# Need some suggestions from everyone please gimmee ur thoughts



## djdcb (Dec 12, 2009)

i am building an almost spl ranger ext square body it will have a sheetmetal dash and fiberglass/wood everything else so i got tons of extra room almost a full 5 feet from back wall to back of seat ridin comfortable I am putting 3 way seprates up high inthe dash almost corner of the windshield but lower shoulder level maybe ill be able to build enclosure for my midbasses also obviously obviously with an easy 25 yeah i said cubic feet behind imma have some serious bass what else should i do for highs remember placement is an open canvas.

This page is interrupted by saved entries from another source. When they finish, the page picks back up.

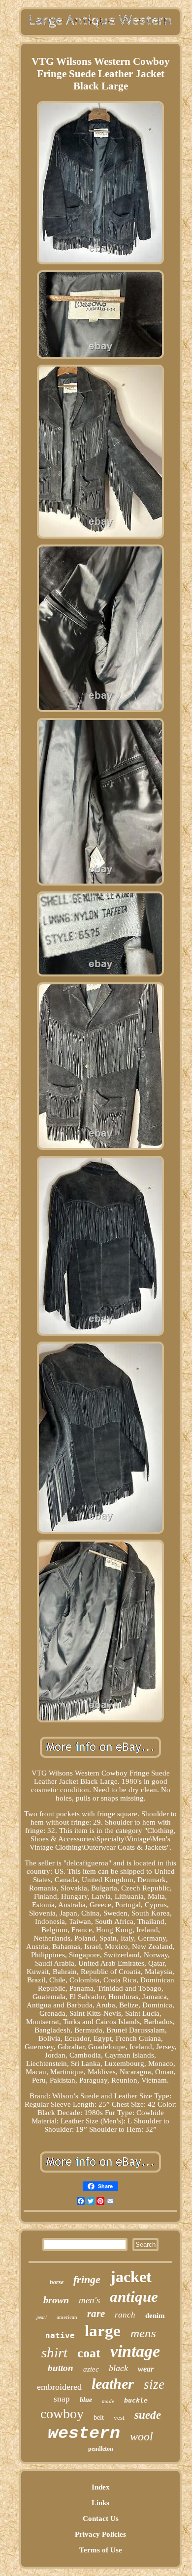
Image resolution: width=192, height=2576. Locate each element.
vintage (135, 2351)
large (103, 2331)
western (84, 2433)
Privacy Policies (100, 2534)
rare (96, 2313)
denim (155, 2315)
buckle (136, 2400)
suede (147, 2415)
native (60, 2335)
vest (119, 2417)
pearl (41, 2317)
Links (100, 2503)
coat (88, 2353)
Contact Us (101, 2518)
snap (62, 2399)
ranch (125, 2314)
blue (86, 2400)
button (60, 2368)
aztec (91, 2369)
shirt (54, 2352)
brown (56, 2299)
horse (57, 2282)
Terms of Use (100, 2550)
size (154, 2384)
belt (99, 2417)
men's (89, 2300)
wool (141, 2436)
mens (143, 2333)
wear (146, 2369)
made (108, 2401)
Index (101, 2487)
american (67, 2317)
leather (113, 2384)
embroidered (59, 2387)
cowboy (62, 2413)
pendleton (100, 2448)
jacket (131, 2277)
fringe (86, 2279)
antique (134, 2296)
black (118, 2368)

Also need help with 3-way speaker setup im assuming you guys know i mean 3 way seperates....anyway im not ryin to spend what bostom focal jl but id like a loud loud clean sound remeber tons of bass two alternators 4 batts and if things go rite a warhorse...by the way it is bagged on 20s sorry had to brag it sucking out all my life ....and my wife


----------



## djdcb (Dec 12, 2009)

bump thanx guyz


----------



## HertzGuy (Jan 23, 2010)

bumb dat jazz weezy don by the corner, he won kno whaa hoppne be4 he sayd what he be lik if fo sho you know.....

try to spell out words so atleast you appear a little coherent...its all I'm saying..not trying to be rude.


----------